Europe's markets come the consultants' way IRELAND
The Irish pensions consultancy market has undergone its most radical change ever, with the merger of Mercer and Irish Pensions Trust, the longstanding Irish subsidiary of Sedgwick Nobel Lowndes. This gives the new Mercer practice a dominant position, with a share of the total consultancy market of estimated at 50%, and perhaps advising as many as two thirds of the country's top 200 pension funds.
The other Irish consultants appear undaunted by the emergence of this consulting powerhouse with a dominance ranging across the administrative, actuarial, trustee and investment services. As Kevin Goss at Aon Beech Hill puts it positively: The merger eliminates one competitor and must increase our opportunities."

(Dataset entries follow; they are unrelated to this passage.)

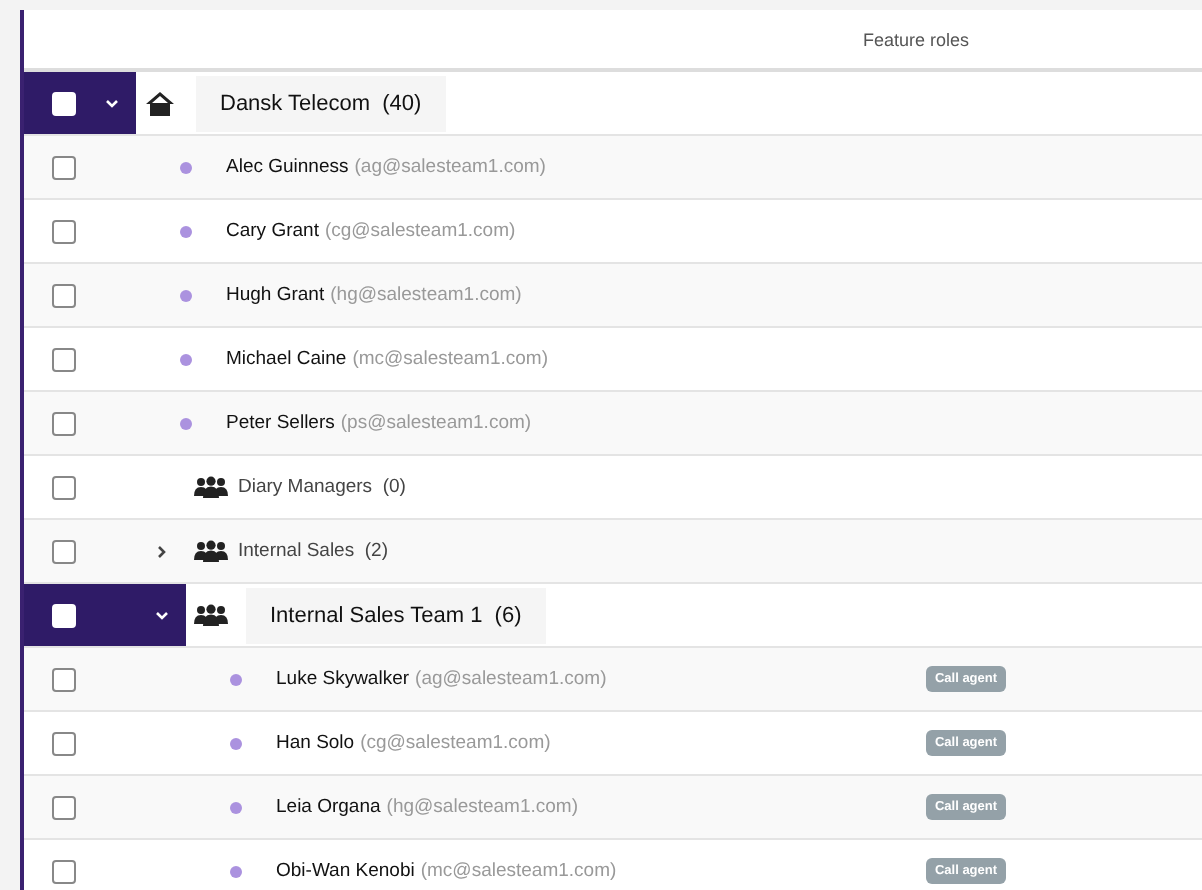 The width and height of the screenshot is (1202, 890). I want to click on group-name: Internal Sales (2), so click(313, 551).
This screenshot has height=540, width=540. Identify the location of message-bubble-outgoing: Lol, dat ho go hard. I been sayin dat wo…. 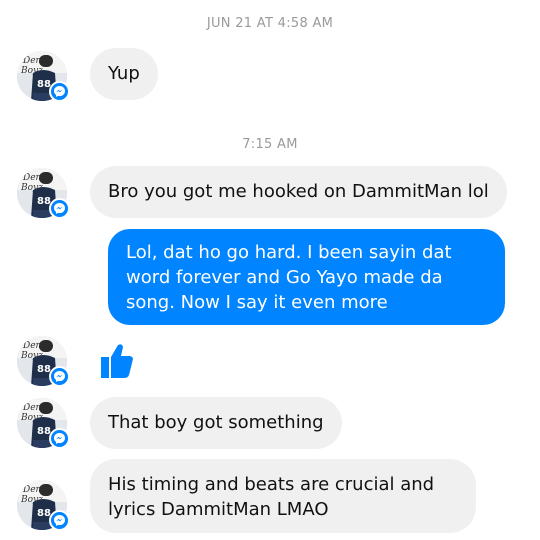
(306, 277).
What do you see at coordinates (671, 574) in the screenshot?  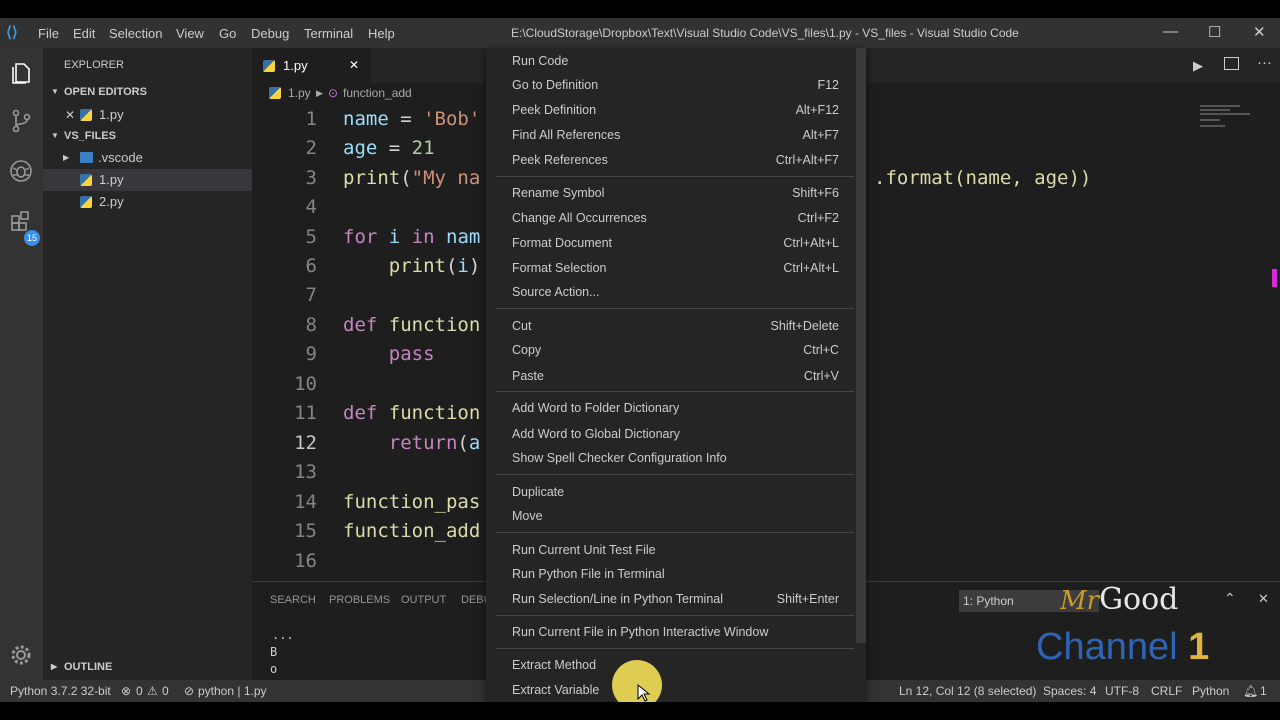 I see `menu-item-run-python-file-terminal: Run Python File in Terminal` at bounding box center [671, 574].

Similarly at the pension consultancy arm of Coyle Hamilton, Joe Byrne says: "We are already being invited for business that may not have come our way before." He thinks there will inevitably be a drift away from the new group by smaller funds, in addition, the inevitable conflicts of interest in mergers means appointments could come their way in M&A situations.
"There will be more competition for government work," he adds.
A pension fund manager is not so optimistic: "I have concerns about this dominant position and I think there is a need for another strong player to emerge."
But the problem is that the second tier firms are much the same size and most have their international tie-ups, effectively preventing regrouping.
"So who is going to form a reasonably sized competitor?" Asset managers are equally alive to the new situation, one says: "If you are not on the Mercer list, you've had it." Another adds: "Should you fall foul of them, it could have a big impact on your business. We were surprised the merger was not referred or that they were not asked to offload some elements of their business." Declaring the merger to be "a super development", Alan Broxson, formerly of IPT, who was previously president of the European Federation for Retirement Provision, points to the challenges ahead for consultants to keep up with the rapid growth in their business. "The challenge is to have enough trained staff." He notes the changes brought about by the national initiative on pensions and the imminent arrival of the new third pillar products, which will have big im-plications for consultants of all sizes.